|Couldn't be bothered to find jods so that's just a nice blue sock.|
I was diagnosed with ME when I was 17. I couldn’t stay awake for more than a few hours at a time, I was seriously underweight because I’d given up on eating, I was dangerously sick and I was desperately unhappy. At the time, I was trying to finish my A Levels and to get into Cambridge, but I couldn’t do five lessons in a row or five days at school a week. I stopped everything I enjoyed (mainly athletics and huge amounts of music). Instead, my days were full of three things: school work, hospital/therapy, and sleep. School were pretty good about it. They helped me through hospital admissions. They arranged for me to miss lessons and to have somewhere quiet to lie down and sleep at school. They agreed to cut down the number of days I was in school each week. I dropped a subject (Russian). I did what homework I could manage and prioritised coursework. I was already doing exams separately with extra time because of my wrists being hopeless (EDS) but they also agreed to do things like changing the order of two three-hour exams on one day so that I could sit the more important French exam in the morning and General Studies in the afternoon.
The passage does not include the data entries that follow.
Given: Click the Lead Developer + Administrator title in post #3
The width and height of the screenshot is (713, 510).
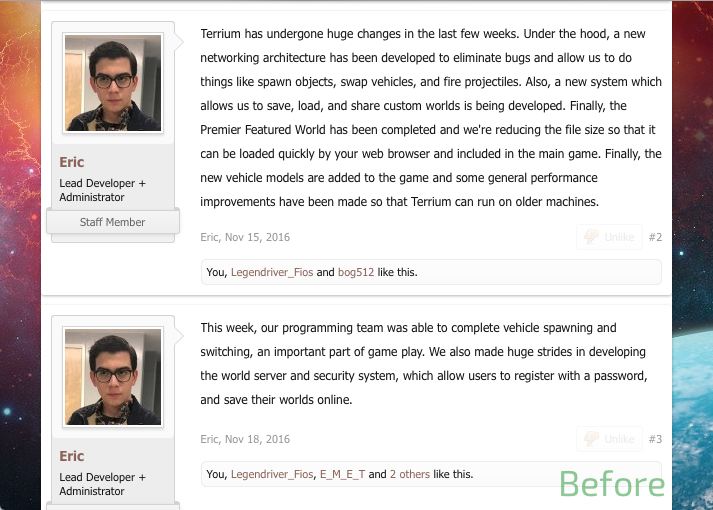Looking at the screenshot, I should [x=102, y=484].
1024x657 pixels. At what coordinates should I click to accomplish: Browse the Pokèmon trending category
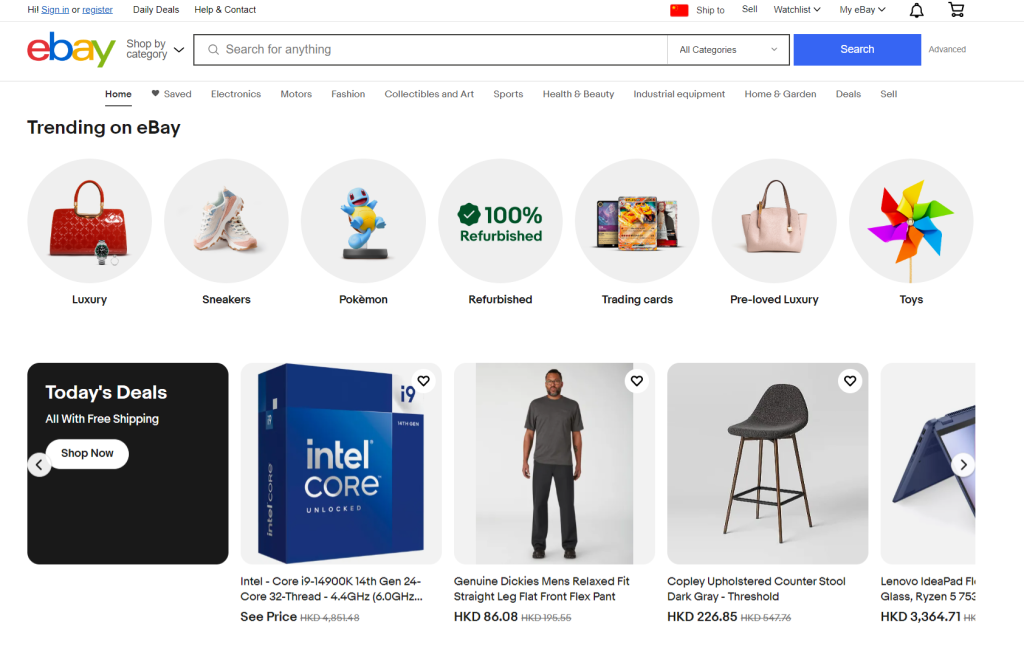pos(363,221)
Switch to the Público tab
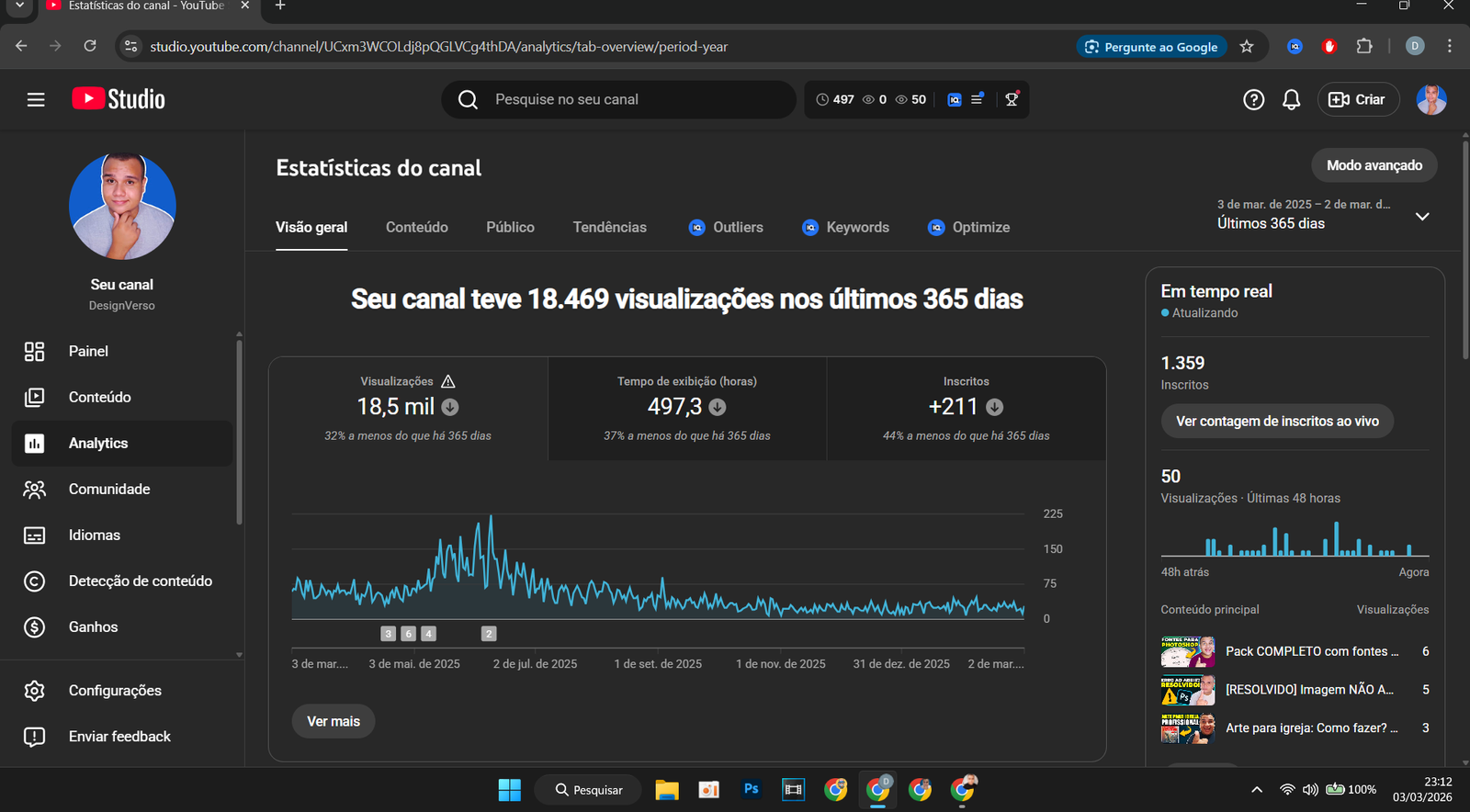The image size is (1470, 812). pos(510,227)
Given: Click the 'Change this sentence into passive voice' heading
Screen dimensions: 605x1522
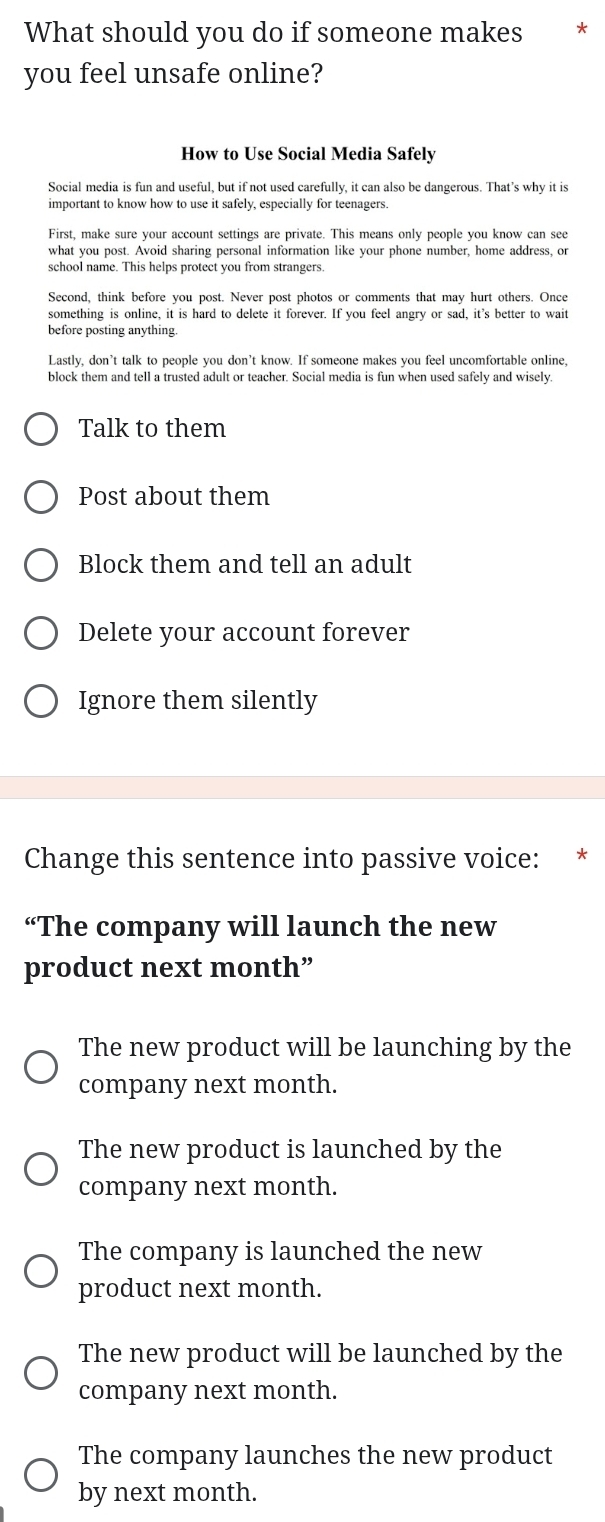Looking at the screenshot, I should pos(282,831).

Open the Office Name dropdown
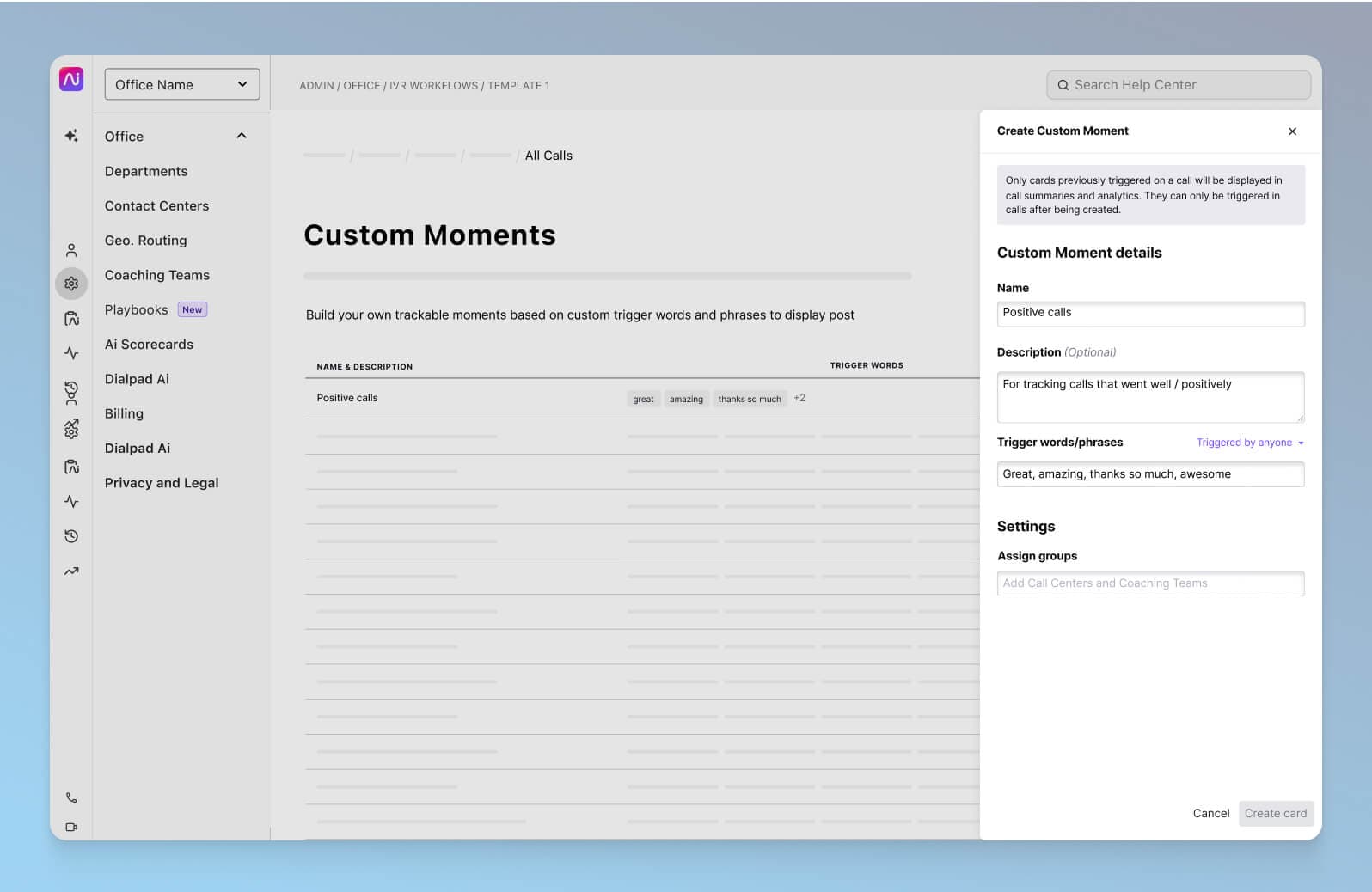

|This was Chav Day. I forget now why we had Chav Day.|
I was severely depressed, and was diagnosed with bipolar disorder. In an attempt to control the dangerous sides of bipolar, I was on heavy medication which exacerbated the exhaustion and hopelessness. In between my AS Levels and my A Levels I had two stays in a psychiatric hospital and underwent treatment at another clinic in London for a week. It's hard to reconcile the fervour of my Cambridge goal with my inability at the time to contemplate my continued existence into the next week. Looking back, it’s easy to imagine how I was feeling: angry that my friends were doing fun things that 17-year-olds do and I was getting home at 4pm, watching kids’ TV in an attempt to stay awake long enough to eat tea at a normal time, then heading to bed at about 7.30pm; frustrated that I could barely walk into another room without collapsing; fear of the future; and so on. To be honest, although these things did bother me, I mostly felt a huge emptiness: I was so tired, so miserable and so desperate that any strong emotion was too much to cope with. It takes a lot of energy to be angry, frustrated, or fearful. In difficult situations where you don’t have the energy for emotion, you just feel detached from everyone and everything around you. Apathy is possibly the closest word to describe it, but even that fails to do justice to the extent to which ‘normal’ emotions are alien to you - it's not that you don't feel the way others do, but that you don't feel anything at all. Despite the best efforts of my body and my mind conspiring together, I did get into Cambridge and I did get the grades.
|Pale, thin and tired but wearing the gown in Old Court!|
|I even had some energy to enjoy Freshers' Week, and eventually I put some weight on!|
These days I have finally learned a lot more about pacing, but I still overdo it sometimes. One of the hallmarks of ME fatigue is the ‘boom and bust’ pattern - whereby you feel pretty good one day, so do too much, but don’t realise it was too much until the next day or two, when it suddenly catches up with you.
|Nobody wants to see a picture of me sleeping, so here's one of Rosie with her squeaky toy hamburger instead.|
Chronic fatigue is difficult symptom to live with. It’s unpredictable, which makes it hard for you to hold down a job or to just to keep engagements with friends. I tend to avoid arranging things because I’m always aware that I might have to back out at the last minute, and since I’d rather not do that it’s easier not to commit in the first place. Chronic fatigue takes away from your life without giving anything positive in return. It stole a good part of my adolescence and early adulthood. It is ever-present and dominates my current plans. I am definitely a high-functioning ME sufferer, to the extent that I would consider my ME to be in remission - after all, I can do half-marathons, so things can’t be that bad! The problem is, though, that ME never fully leaves you. It’s always there to remind you when you’ve done too much.
These days, I CAN get out and about. I’ve adapted my life a lot and it’s nothing like I thought it would be, but I can do things and achieve things. I can have meaningful relationships and I can work towards goals. My ME was very bad, but I’m enormously lucky that it has improved this much.
The shoes I am sharing below are my vaulting shoes, because:
- I would never have started vaulting if it hadn’t been for the RDA, and ME is part of what led me to the RDA.
- Two days after wearing these shoes and becoming a national champion, I am crippled by the remnants of my ME.
- What I have achieved this year in vaulting I would never have thought possible even this time last year. In those years where I really suffered, I didn’t think I’d even still be alive by now - and nor did I want to be. My vaulting shoes represent a lot of fun, hard work and achievement.
I have one foot in and one foot out. It’s not an easy way to live, but it’s the best I can hope for. I just hope that I can keep it that way.